Am I missing something? Or should I just look at a script to chown files at the end of imaging?

Using the FEU flag? I assume the priorities of the CreateUserPkg-created account creation packages are a lower number/higher priority than those that FUT.



So the files are getting there, but aren't owned by the user? That seems like a bug...


Its always worked for me, although over the past year or so I've been using it less and less.



Does sound like a bug. It's not 9.72 is it?



Probably best to add a chown -R at the end just to be safe.

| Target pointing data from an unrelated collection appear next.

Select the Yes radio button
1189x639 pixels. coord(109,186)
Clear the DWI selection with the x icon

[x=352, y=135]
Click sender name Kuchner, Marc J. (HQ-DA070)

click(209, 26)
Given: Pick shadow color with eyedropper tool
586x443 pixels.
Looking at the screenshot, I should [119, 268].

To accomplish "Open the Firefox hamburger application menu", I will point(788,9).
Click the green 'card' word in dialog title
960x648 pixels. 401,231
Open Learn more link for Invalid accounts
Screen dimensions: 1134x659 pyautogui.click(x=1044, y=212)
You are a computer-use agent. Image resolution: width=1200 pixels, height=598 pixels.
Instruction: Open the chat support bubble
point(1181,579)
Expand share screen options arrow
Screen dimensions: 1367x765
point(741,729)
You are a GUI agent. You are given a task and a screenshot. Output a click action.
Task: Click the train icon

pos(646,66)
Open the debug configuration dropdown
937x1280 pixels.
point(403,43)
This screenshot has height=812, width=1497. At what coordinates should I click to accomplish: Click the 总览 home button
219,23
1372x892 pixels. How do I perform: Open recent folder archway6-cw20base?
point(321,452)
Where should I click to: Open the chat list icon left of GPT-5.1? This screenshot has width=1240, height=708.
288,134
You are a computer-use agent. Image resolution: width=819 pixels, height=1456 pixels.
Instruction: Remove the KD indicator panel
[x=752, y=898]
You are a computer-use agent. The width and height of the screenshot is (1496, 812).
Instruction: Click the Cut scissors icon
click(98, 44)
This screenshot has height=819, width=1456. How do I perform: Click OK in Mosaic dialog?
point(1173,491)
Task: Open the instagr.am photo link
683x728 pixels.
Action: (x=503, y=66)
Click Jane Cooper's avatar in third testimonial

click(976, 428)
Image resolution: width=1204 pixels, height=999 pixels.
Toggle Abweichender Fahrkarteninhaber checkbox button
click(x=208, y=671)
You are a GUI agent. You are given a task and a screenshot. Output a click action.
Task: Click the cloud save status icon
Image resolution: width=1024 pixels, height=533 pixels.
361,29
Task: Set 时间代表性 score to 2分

Yeah, the CreateUserPkg accounts are being created at priority 9 just to make sure most everything runs after them.



I'm still running 9.65.



I've got the following script cribbed and pared down from someone else to run (with -R grin). It seems to be fixing the permissions problems I was seeing with some other preferences as well.



#!/bin/bash
localUsers=$( dscl . list /Users UniqueID | awk '$2 >= 501 {print $1}' | grep -v admin )

for userName in "$localUsers"; do
chown -R $userName /Users/$userName/Library/
done


Not really 'solved' but it does the trick.



It'd be nice if CreateUserPkg had a feature where you could choose to let the pkg use the next available UID in some cases if the default is already used.